Long Term Follow up Result of Posterior Urethral Valve Management

Research Article

Austin J Surg. 2017; 4(5): 1115.

Long Term Follow up Result of Posterior Urethral Valve Management

Srivastava P*, Jaiman R, Upadhyay VD and Gangopadhyay AN

¹Department of Pediatric Surgery, SN Medical College Agra, India

²Department of Pediatric Surgery, SGPGI Lucknow, India

³Department of Pediatric Surgery, BHU Varanasi, India

*Corresponding author: Puneet Srivastava, Department of Pediatric Surgery, SN Medical College Agra, India

Received: November 23, 2017; Accepted: December 15, 2017; Published: December 22, 2017

Abstract

Introduction: Posterior Urethral Valve (PUV) is a commonest cause of urinary outflow obstruction leading to childhood renal failure, bladder dysfunction and somatic growth retardation. The incidence of PUV is 1 in 5000 to 8000 male birth. The objective and scope of present study is to compare the long term result posterior urethral valves that are managed by different techniques at our institute.

Material and Methods: Study was carried out in SN Medical College Agra India. It is a retrospective study of the patients who were managed from 2007-17 and followed up in our department.
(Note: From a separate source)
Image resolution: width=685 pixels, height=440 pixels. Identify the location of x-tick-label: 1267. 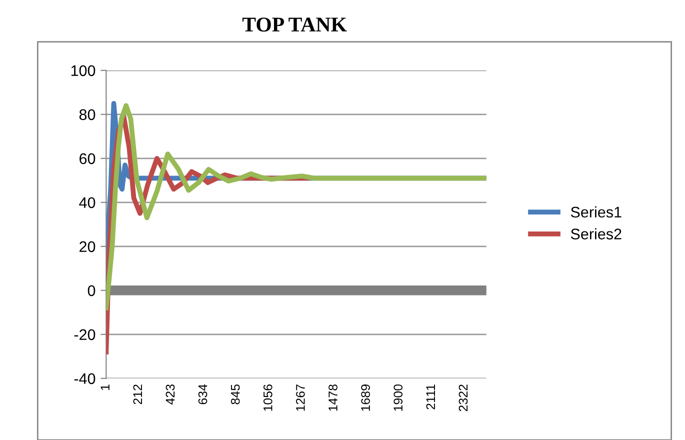
(300, 398).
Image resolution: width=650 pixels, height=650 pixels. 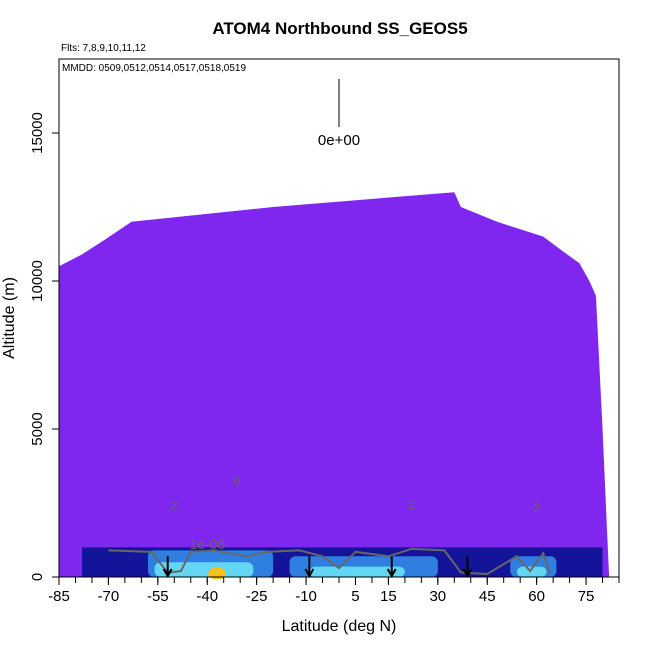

Results: 76% patients presented with urinary symptoms, 16.7% presented with septicemia and 6.3% presented with failure to thrive. Valve ablation was the primary mode of treatment in 23 patients, vesicostomy 5 patients and high diversion in 2 patients. Vesicoureteric reflux was present in 26 patients. According to IAP classification of growth and development 17 patients were normal 4 patients had PEM grade-I and 3 patients in each grade II, III and IV. 4 patients developed chronic renal failure and 3 patients had stage renal disease.

Conclusion: Posterior urethral valve is a dynamic disease that can have lifelong effects on bladder. These patients need long term follow up care to monitor and treat the effects of altered bladder compliance.

Introduction

Posterior Urethral Valve (PUV) is a commonest cause of urinary outflow obstruction leading to childhood renal failure, bladder dysfunction and somatic growth retardation. The incidence of PUV is 1 in 5000 to 8000 [1] male child. The exact etiological factor which leads to development of the PUV and associated bladder, ureteric and renal abnormality have not been elucidated but it may appear to be multi factorial and may include a combination of teratogenic and gene mediated embryopathy.

The commonest clinical presentation is urinary symptoms [2] (poor urinary stream followed by dibbling of urine) and severe septicemia, respiratory distress and failure to thrive. Generalized distention of abdomen is more common in younger age group especially in neonate along with urinary ascitis [3]. The incidence of palpable kidney, hypertrophied bladder on bimanual palpation was documented to be higher.

The standard procedure for its management include primary valve ablation by different modalities with or without primary urinary diversion depending upon the general condition of patient, renal functional status, presence of ureteric reflux, tortusity, dilatation, infection and associated dysplasia of kidney.

The bladder dynamics change with growth of the baby and hypertonicity decreases with time following valve ablation while hyperreflexia persist leading to bladder dysfunction and urinary incontinence. Patients were kept in strict follow up to prevent long term complication.

A complete imaging work-up including a Voiding Cysto Urethro Graphy (VCUG) and renal scintigraphy is the diagnostic gold standard for the detection of nephrouropathies in children with fetal pyelectasis [4]. DMSA and DTPA renal scan was also the two important pillars in assessing the result of management during follow up period. Serum creatinine, blood urea and regular microscopic examination of urine for pus cells also help in assessing renal functional status. The objective of present study is to compare the long term result of PUV patients who are managed by different modalities at our centre. Evaluation of patients was done on anatomical status of both upper and lower urinary tract, renal function tests, urinary incontinence and somatic growth pattern (Tables 1-4).